L’OIT va s'emparer de cette question en 2025
et on verra si les mandants
de l'OIT souhaitent adopter un instrument et quel type d’instrument,
plutôt une convention contraignante sur le plan juridique,
plutôt une recommandation qui vise seulement à donner
certaines orientations ou à guider, à influencer,
ou peut-être les deux parce qu’en 2019, on a adopté une convention
et une recommandation qui est venue compléter cette convention
sur la violence et le harcèlement au travail.
- Est-ce qu'on peut improviser un petit peu?
Parce que par exemple, en ce moment, quand même,
le grand sujet, le grand débat dans le monde du travail,
c'est les possibles conséquences de l'intelligence artificielle
avec tout ce qui s'est passé avec ChatGPT.
Sur le monde du travail, est-ce que, par exemple,
ce sujet pourrait, d'un seul coup, apparaître comme sujet de débat
où il faut quand même toujours respecter ces processus longs,
sur le long terme?
- Non, bien sûr, ce sont des processus longs
et bien sûr que cette question peut apparaître.
Elle est déjà largement débattue au sein de l'OIT.
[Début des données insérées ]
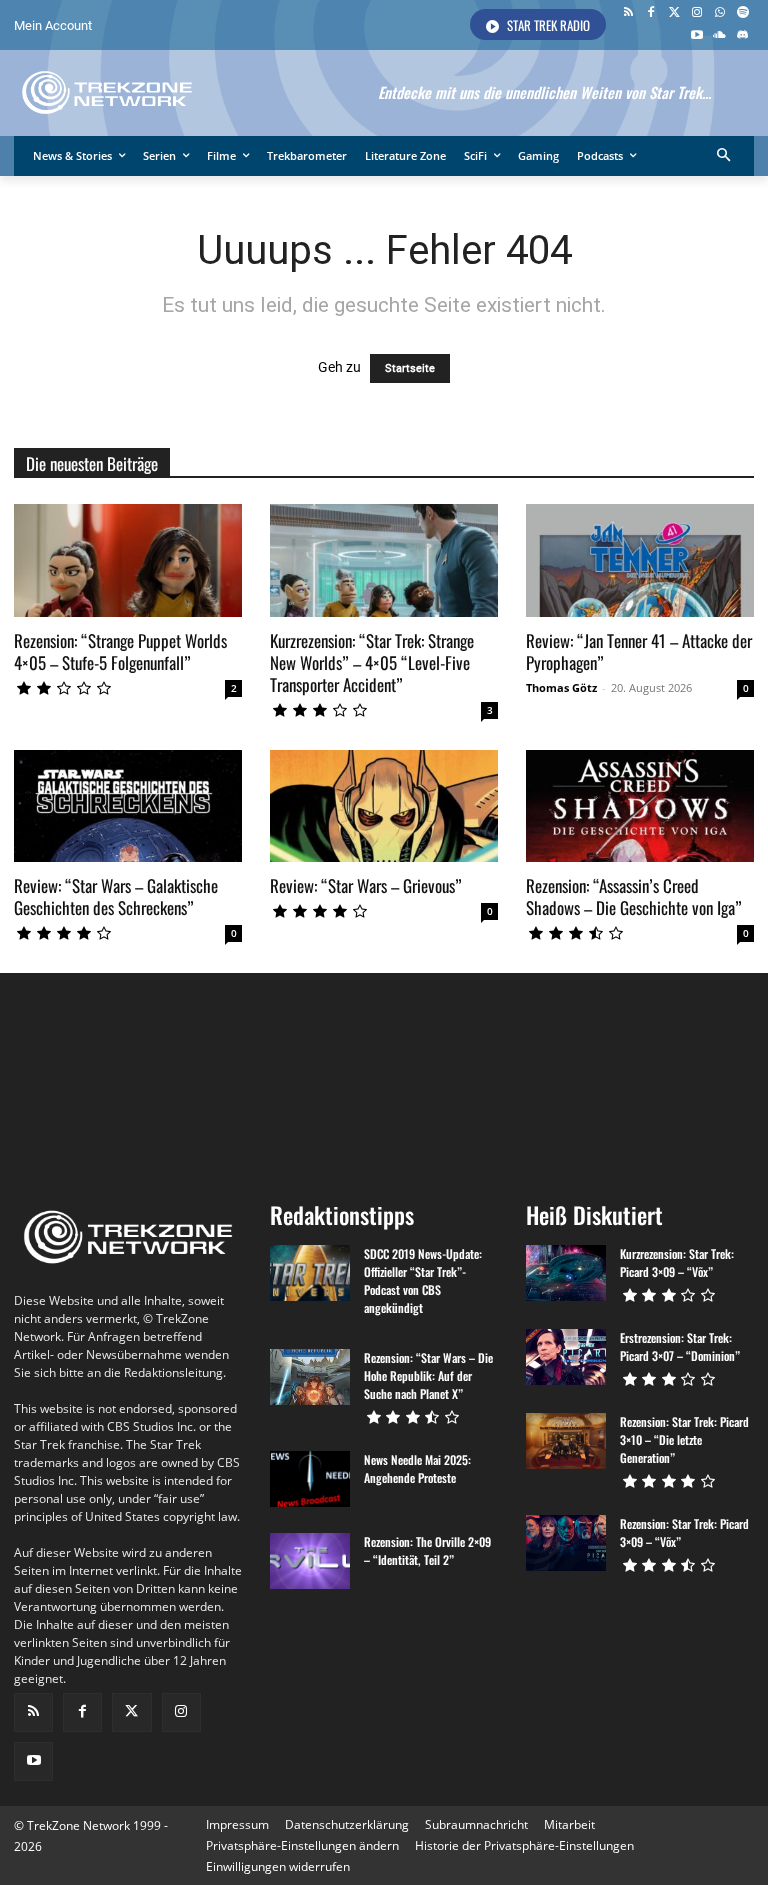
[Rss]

Les questions de l'intelligence artificielle font
l'objet d'études,
de rapports depuis déjà plusieurs années
au sein de l'OIT.
Maintenant, ce sont les mandants à travers le conseil d'administration
et plus tard de la Conférence internationale du Travail,
ce seront les préoccupations des mandants de l'OIT
et ce sont eux qui décideront
s'ils souhaitent avoir une discussion plus globale
sur l'intelligence artificielle et menant à, éventuellement,
une discussion normative pour l'adoption d'un instrument
visant à réguler certaines thématiques, certaines problématiques
liées à l'intelligence artificielle.
Effectivement, ce sont des processus longs,
mais il faut aussi se rappeler qu'un instrument international,
une fois qu'il est adopté,
dans 5 ans, dans 10 ans, dans 20 ans, dans 30 ans,
on va encore y faire référence.
Ceci explique aussi les processus longs et le fait que nous soyons
une organisation tripartite, le processus décisionnel doit élaborer
des compromis,
trouver des consensus, donc effectivement,
ce sont des processus plus longs,
mais la norme, l'instrument qui va être adopté
au final va avoir beaucoup plus de légitimité
et devrait être plus facilement applicable au niveau national
parce que cet instrument représente le fruit de compromis et d'un consensus.
- Merci beaucoup, Éric.
Je crois que nous en savons un peu plus sur ce système juridique
que promeut l'OIT.
Aujourd'hui, nous avons parlé des normes internationales du travail
avec Éric Gravel,
juriste, spécialiste des normes internationales du travail
au sein de l'OIT.
C'est la fin de notre podcast.
Dans les semaines à venir, nous continuerons à parler
des changements dans le monde du travail.
Pour l'instant, nous vous disons:
«Au revoir et à très bientôt pour un autre épisode des voix de l'OIT.»